▶ [WORK REQUIRED]: Look through the data below and return each line where "computer" appears.
**** RECORDS SHOWN
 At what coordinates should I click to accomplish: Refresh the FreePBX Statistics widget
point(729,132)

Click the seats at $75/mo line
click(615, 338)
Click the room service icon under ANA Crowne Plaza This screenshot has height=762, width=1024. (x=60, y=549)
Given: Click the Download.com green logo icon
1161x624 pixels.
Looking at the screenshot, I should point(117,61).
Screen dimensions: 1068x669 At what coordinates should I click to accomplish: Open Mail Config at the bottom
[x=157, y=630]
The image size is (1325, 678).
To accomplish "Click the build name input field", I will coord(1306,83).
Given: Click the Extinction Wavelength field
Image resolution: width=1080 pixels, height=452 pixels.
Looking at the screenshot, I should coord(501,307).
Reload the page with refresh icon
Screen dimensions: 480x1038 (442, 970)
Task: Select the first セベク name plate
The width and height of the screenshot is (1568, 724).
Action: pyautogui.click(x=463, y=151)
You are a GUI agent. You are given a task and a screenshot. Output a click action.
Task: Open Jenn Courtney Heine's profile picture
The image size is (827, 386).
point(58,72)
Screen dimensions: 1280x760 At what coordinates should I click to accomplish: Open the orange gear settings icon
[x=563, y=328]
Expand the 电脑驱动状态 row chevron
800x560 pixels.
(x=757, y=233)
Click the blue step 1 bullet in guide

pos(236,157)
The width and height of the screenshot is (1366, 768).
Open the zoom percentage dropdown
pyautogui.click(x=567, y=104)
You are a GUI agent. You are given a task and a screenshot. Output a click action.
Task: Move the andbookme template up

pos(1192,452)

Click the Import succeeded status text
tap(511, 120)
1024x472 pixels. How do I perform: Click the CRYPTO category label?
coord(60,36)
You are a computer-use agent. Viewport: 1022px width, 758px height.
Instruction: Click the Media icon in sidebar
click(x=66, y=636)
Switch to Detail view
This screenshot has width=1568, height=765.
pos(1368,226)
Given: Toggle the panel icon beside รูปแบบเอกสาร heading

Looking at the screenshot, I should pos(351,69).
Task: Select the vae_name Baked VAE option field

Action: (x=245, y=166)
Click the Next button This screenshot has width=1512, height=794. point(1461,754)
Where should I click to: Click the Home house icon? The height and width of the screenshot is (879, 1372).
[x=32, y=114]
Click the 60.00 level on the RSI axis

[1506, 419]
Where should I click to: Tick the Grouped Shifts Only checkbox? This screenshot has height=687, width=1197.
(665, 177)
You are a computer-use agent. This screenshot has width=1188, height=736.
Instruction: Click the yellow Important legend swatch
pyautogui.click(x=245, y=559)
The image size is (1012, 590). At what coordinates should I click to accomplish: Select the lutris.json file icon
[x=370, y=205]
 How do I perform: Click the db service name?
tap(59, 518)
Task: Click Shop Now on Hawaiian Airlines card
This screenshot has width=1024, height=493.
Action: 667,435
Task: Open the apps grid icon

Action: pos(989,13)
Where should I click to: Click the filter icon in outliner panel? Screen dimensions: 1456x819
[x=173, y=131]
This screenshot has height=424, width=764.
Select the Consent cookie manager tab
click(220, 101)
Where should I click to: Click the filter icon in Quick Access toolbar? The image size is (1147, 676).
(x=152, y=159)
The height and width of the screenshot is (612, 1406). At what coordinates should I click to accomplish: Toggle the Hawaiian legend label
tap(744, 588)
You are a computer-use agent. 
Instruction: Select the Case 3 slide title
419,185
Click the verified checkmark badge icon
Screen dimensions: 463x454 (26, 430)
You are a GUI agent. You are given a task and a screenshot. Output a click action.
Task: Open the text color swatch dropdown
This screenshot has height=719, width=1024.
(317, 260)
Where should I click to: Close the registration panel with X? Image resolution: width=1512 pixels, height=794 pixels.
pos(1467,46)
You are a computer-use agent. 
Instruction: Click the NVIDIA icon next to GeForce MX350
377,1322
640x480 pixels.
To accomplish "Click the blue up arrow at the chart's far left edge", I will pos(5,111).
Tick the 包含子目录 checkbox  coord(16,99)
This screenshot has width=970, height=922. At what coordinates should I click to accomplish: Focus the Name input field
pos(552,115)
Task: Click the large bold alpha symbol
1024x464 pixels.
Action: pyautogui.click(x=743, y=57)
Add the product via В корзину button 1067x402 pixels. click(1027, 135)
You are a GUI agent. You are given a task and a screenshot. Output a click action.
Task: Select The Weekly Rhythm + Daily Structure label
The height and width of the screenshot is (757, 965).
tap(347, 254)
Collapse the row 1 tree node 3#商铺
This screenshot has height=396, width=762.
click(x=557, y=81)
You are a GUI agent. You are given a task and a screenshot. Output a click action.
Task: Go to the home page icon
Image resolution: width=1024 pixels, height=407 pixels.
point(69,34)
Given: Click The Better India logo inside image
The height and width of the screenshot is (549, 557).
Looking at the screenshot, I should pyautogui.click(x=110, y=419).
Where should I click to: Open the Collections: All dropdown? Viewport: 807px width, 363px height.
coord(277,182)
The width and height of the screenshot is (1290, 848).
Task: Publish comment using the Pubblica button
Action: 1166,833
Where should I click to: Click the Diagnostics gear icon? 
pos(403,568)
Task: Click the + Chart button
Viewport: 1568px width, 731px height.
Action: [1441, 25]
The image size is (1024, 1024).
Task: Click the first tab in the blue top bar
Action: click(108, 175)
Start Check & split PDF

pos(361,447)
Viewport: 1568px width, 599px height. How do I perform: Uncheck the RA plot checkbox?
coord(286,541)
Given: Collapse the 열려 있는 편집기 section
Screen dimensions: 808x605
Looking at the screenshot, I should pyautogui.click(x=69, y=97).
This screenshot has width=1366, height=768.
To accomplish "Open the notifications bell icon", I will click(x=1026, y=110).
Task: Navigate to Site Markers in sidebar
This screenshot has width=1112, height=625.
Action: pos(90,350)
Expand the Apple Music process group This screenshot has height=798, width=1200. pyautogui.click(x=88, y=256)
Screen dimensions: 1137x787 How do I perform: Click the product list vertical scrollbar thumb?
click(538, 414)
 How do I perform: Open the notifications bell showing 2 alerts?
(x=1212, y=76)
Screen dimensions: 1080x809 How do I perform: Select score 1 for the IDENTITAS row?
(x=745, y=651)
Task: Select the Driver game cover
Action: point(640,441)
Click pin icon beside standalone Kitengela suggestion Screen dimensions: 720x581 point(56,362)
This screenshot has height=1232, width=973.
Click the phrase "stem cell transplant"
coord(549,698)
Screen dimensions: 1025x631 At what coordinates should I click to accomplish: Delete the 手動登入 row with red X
********
▶ [YOUR RESPONSE]:
You are a computer-use agent. Viewport: 1022px width, 758px height.
You are a computer-use agent. This screenshot has width=1188, height=736.
You are a computer-use agent. 
You are a computer-use agent. 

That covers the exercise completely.